Il prototipo, tutto italiano, si chiama Brindisys e, rispetto ad altri modelli precedenti, complessi da utilizzare, ingombranti e che richiedono costante supporto tecnico, è un dispositivo completamente non invasivo, di facile utilizzo, che permette anche ai pazienti in uno stato avanzato della malattia di mantenere una possibilità di comunicazione. Dotato di un elaboratore miniaturizzato simile a quelli usati all’interno dei riproduttori DVD, Brindisys riconosce l’intenzione dell’utente dall’esame del suo segnale elettroencefalografico, senza l’utilizzo di un computer potente.
COME FUNZIONA
Brindisys è composto da una cuffia, che viene indossata dal paziente, dotata di elettrodi che servono a rilevare i comandi solamente immaginati attraverso i potenziali elettrici prodotti dal cervello. Tali segnali vengono “letti” da un dispositivo poco più grande del palmo di una mano che li traduce in comandi e li trasmette a un semplice tablet da cui parte l’esecuzione dell’azione. Si va dalla riproduzione vocale di una frase pre-impostata, alla formulazione lettera per lettera di frasi nuove fino a comandare azioni vere e proprie quali accendere la televisione, cambiare canali, aprire la porta, spegnere la luce. La “traduzione del pensiero” avviene in circa 10 secondi.
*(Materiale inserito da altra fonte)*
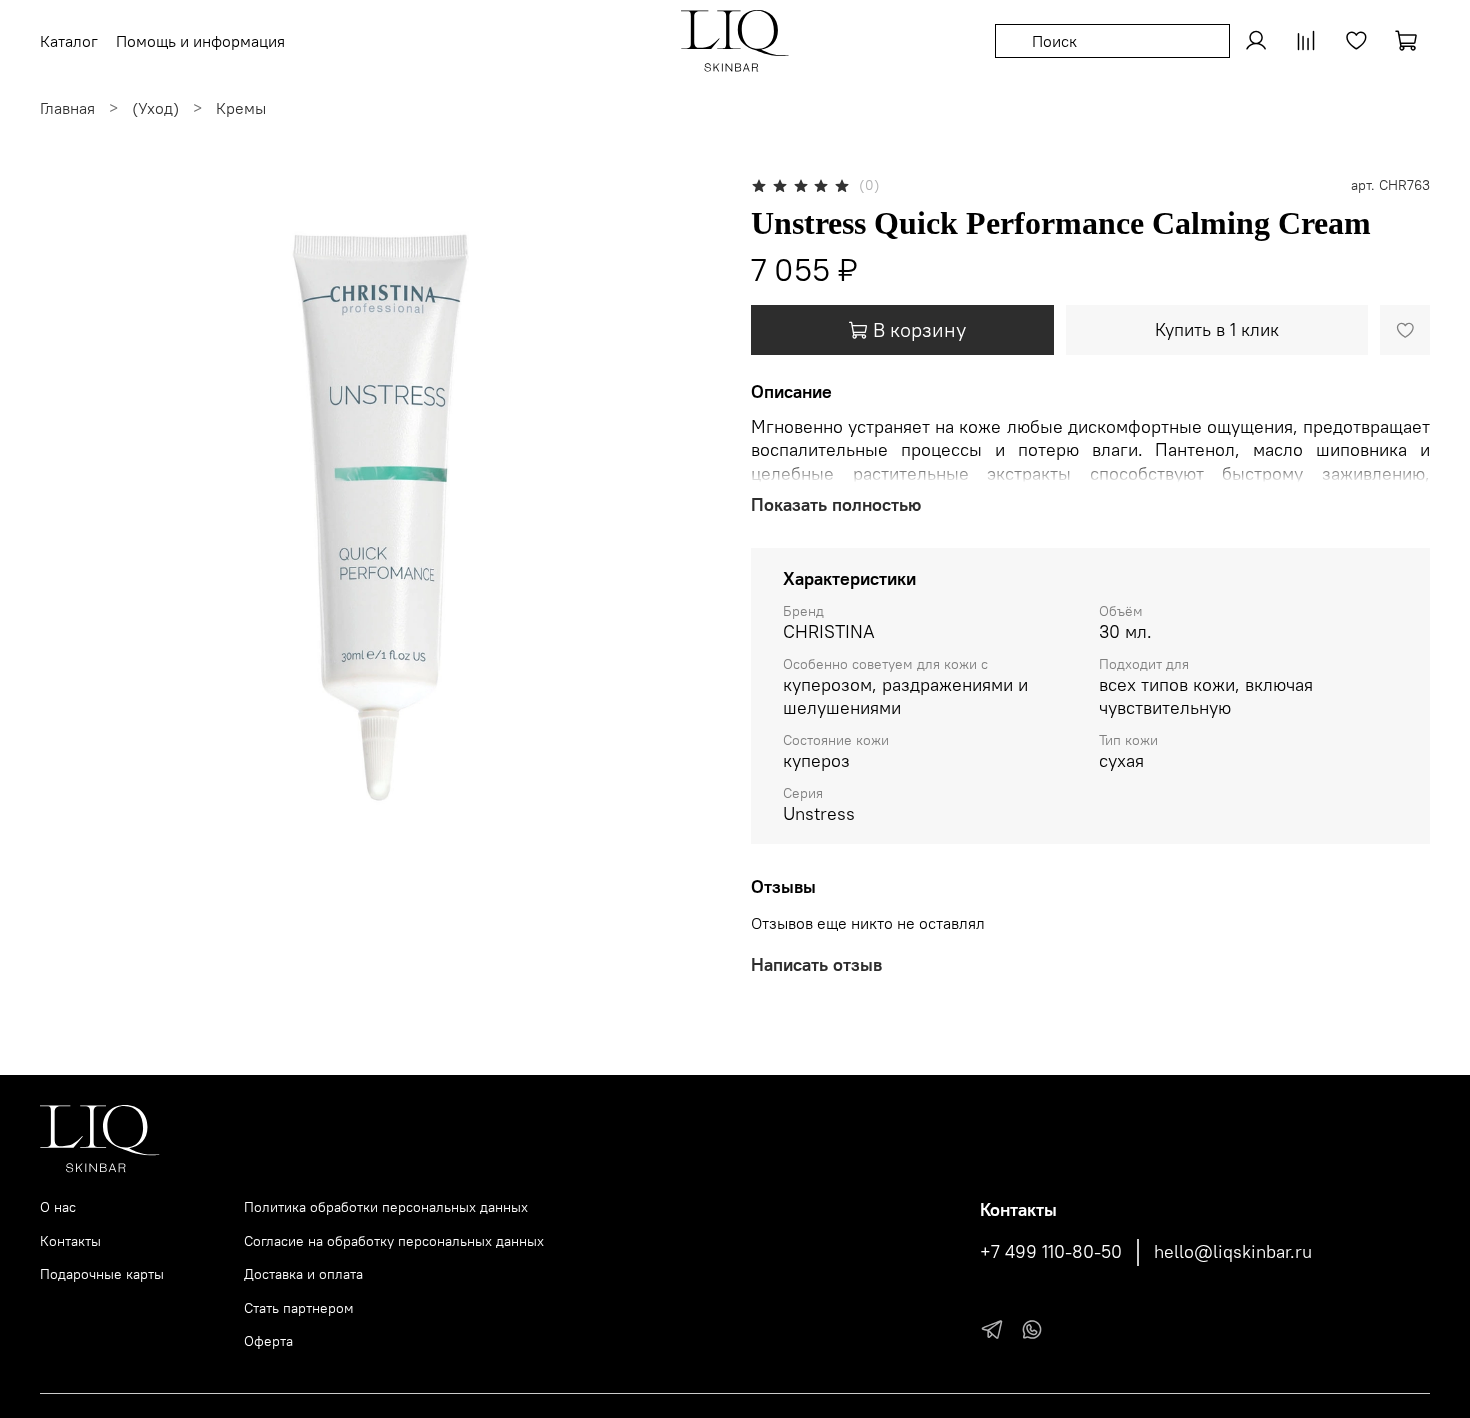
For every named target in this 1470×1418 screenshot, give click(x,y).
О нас (58, 1207)
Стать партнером (299, 1308)
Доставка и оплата (303, 1274)
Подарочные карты (102, 1274)
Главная (67, 108)
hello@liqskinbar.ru (1233, 1252)
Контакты (70, 1241)
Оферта (268, 1341)
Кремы (241, 108)
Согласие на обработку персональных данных (394, 1241)
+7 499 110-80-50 (1051, 1252)
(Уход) (155, 108)
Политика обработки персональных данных (386, 1207)
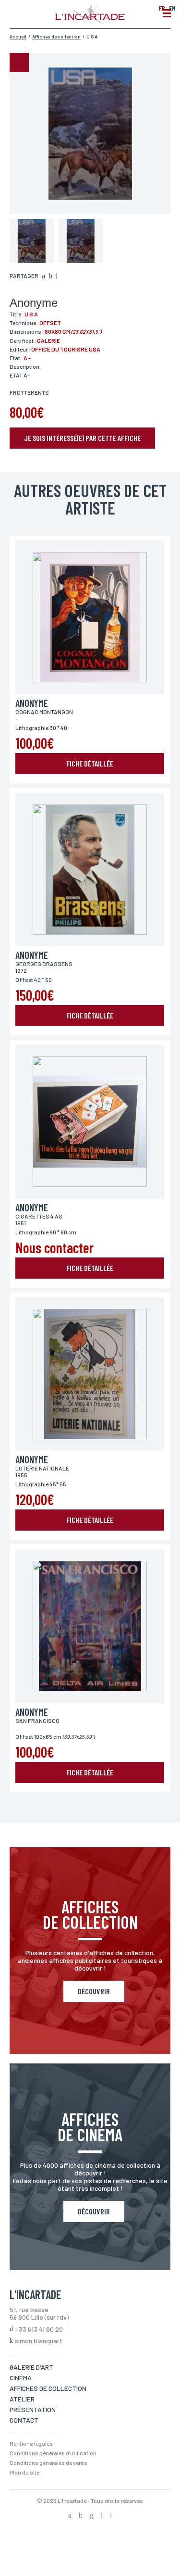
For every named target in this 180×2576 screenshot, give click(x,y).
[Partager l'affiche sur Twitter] (50, 276)
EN (172, 8)
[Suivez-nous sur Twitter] (81, 2516)
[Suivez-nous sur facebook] (70, 2516)
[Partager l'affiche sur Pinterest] (57, 276)
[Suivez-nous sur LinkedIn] (102, 2516)
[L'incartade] (90, 20)
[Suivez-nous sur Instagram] (92, 2516)
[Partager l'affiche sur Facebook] (43, 276)
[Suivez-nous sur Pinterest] (111, 2516)
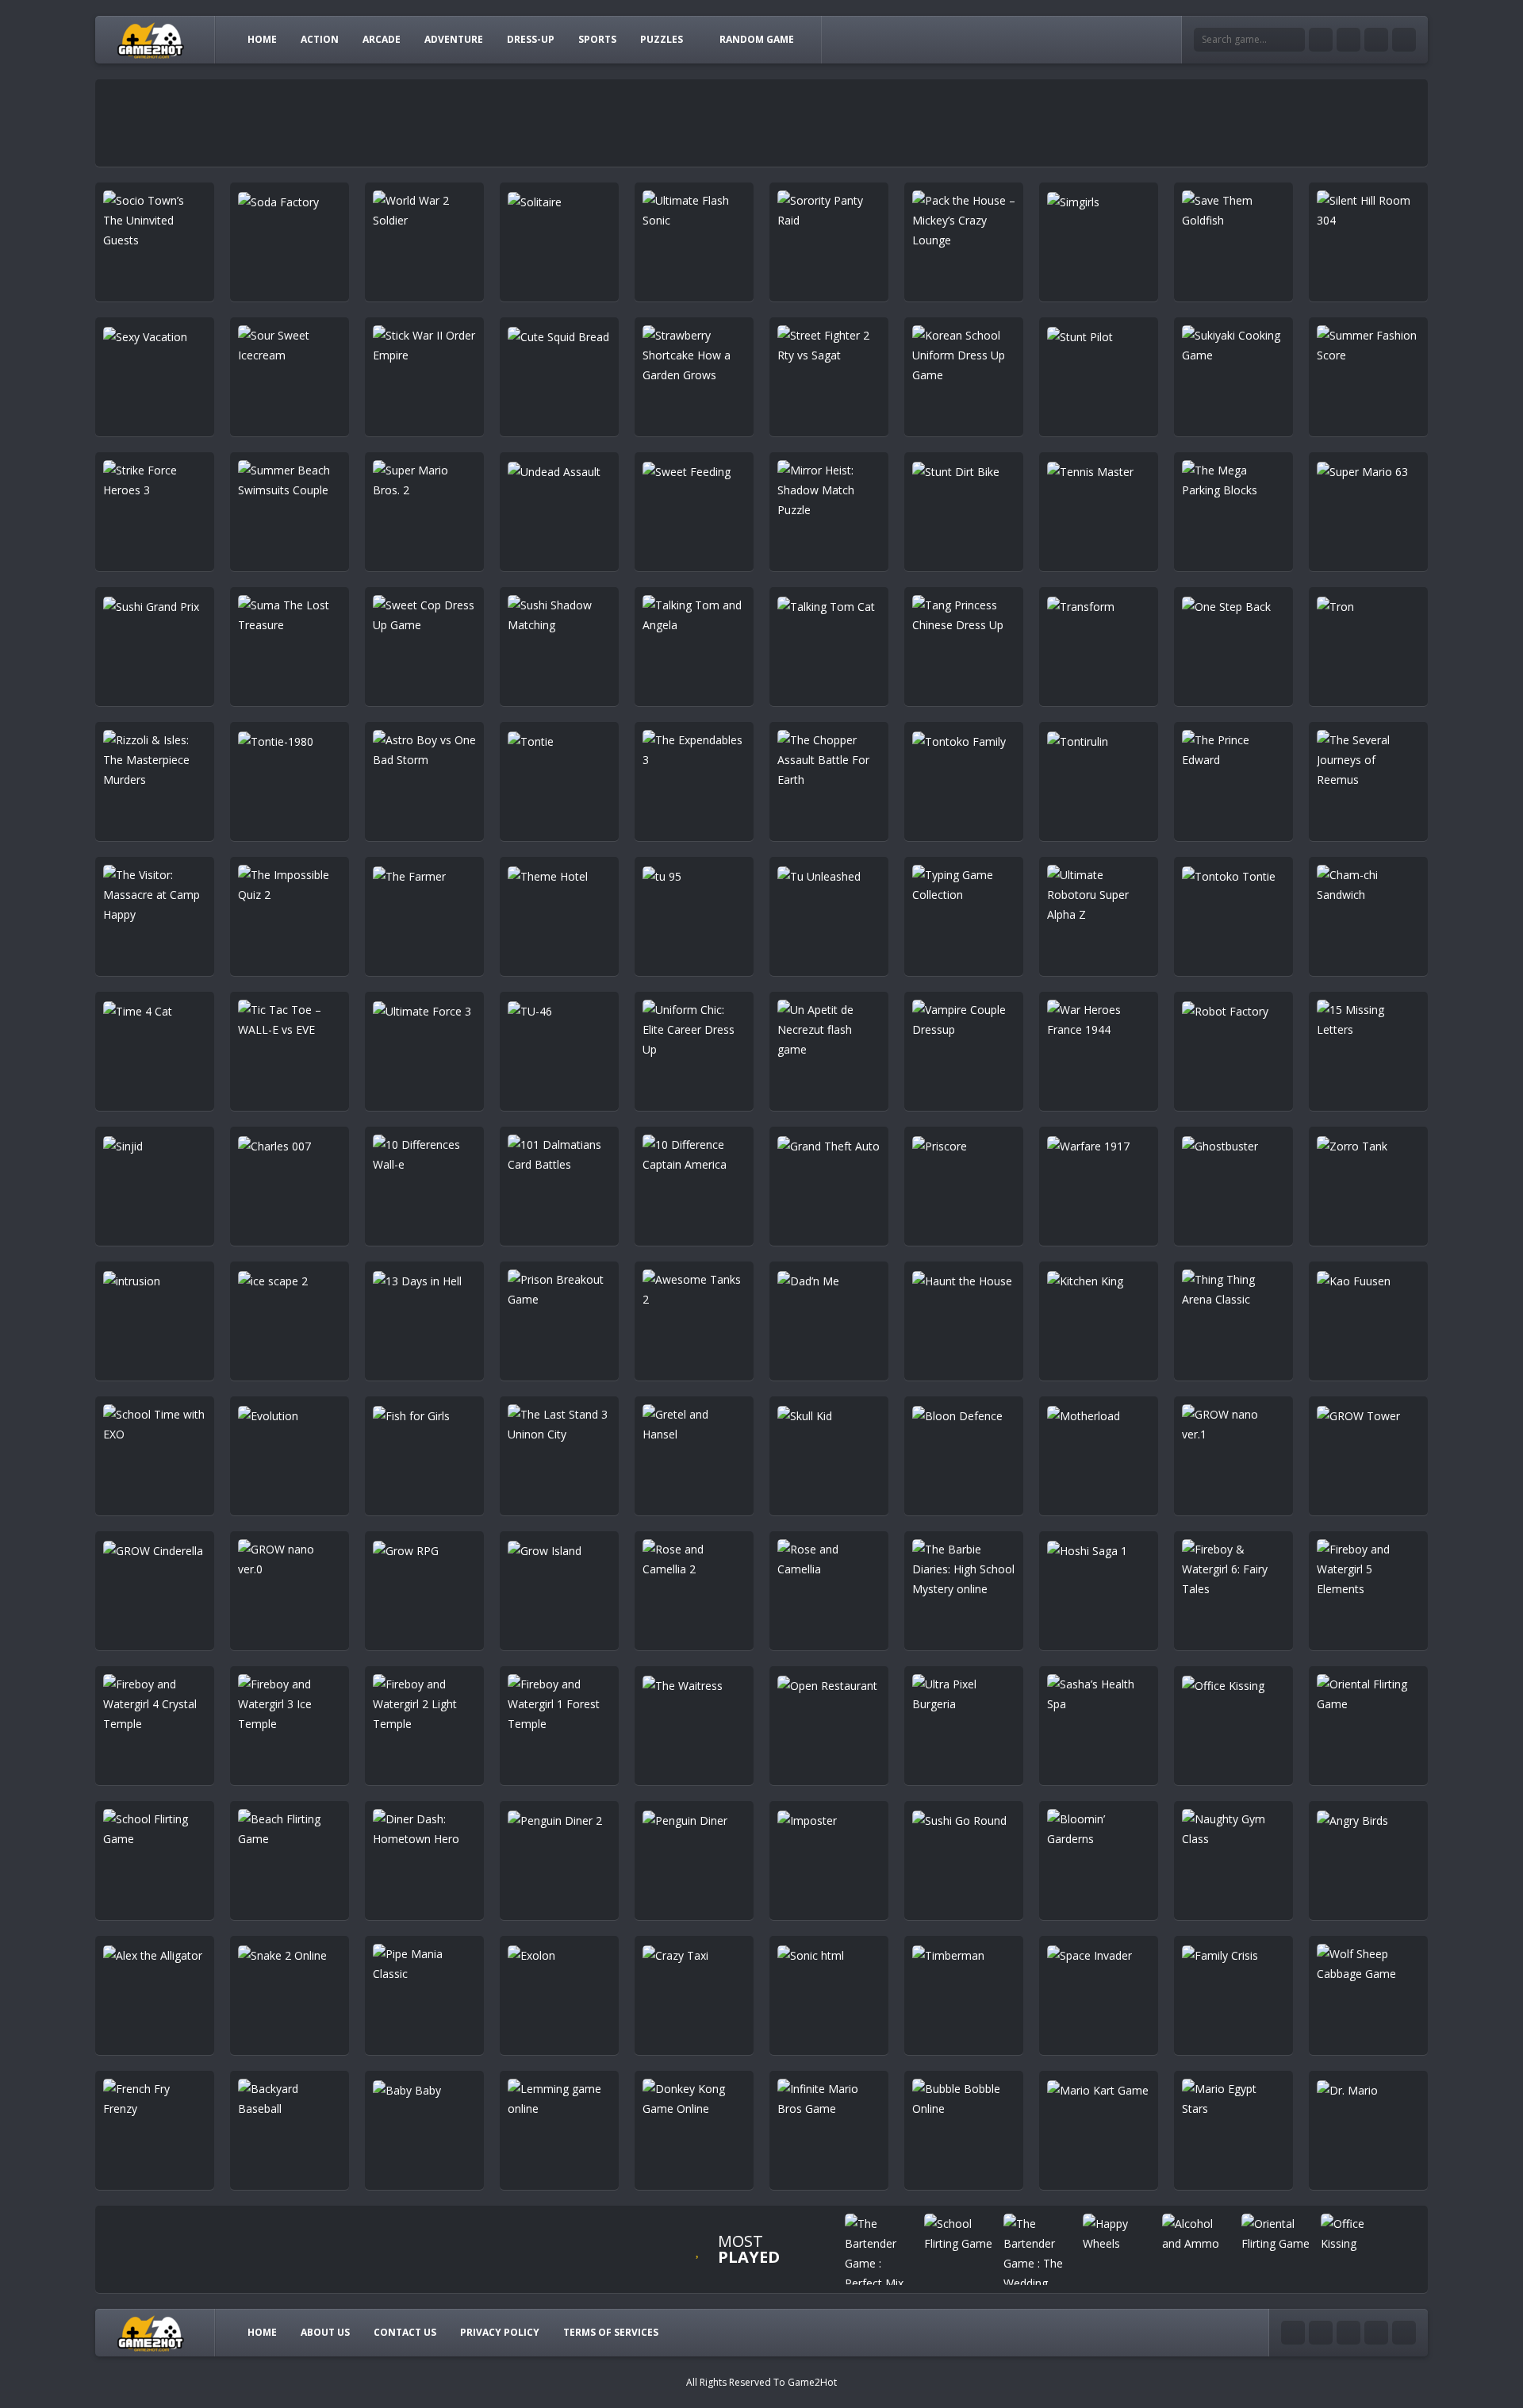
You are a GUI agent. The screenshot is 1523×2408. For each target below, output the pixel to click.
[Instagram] (1376, 40)
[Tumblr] (1348, 40)
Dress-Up (530, 39)
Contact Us (405, 2332)
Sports (597, 39)
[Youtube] (1321, 40)
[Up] (1404, 2333)
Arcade (382, 39)
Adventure (453, 39)
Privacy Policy (499, 2332)
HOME (262, 39)
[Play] (880, 2253)
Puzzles (661, 39)
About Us (325, 2332)
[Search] (1293, 40)
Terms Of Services (610, 2332)
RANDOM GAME (756, 39)
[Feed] (1404, 40)
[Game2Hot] (151, 39)
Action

“Il progetto è nato con l’obiettivo di realizzare un sistema di ausilio che includa un’interfaccia cervello-computer semplice, incorporata in un apparecchio indipendente senza bisogno di un personal computer – spiega Febo Cincotti -. Altri dispositivi analoghi sono stati ideati nel corso degli anni, ma nessuno è stato pensato per rispondere alle esigenze dei malati di SLA, che variano col progredire della malattia. Fin dall’inizio del progetto il nostro obiettivo è stato identificare i loro bisogni specifici, e coinvolgerli nella validazione del sistema per confermarci che stiamo procedendo nella direzione giusta. È importante sottolineare che si tratta di un progetto di ricerca sperimentale e bisognerà attendere prima che possa essere disponibile per un reale utilizzo”.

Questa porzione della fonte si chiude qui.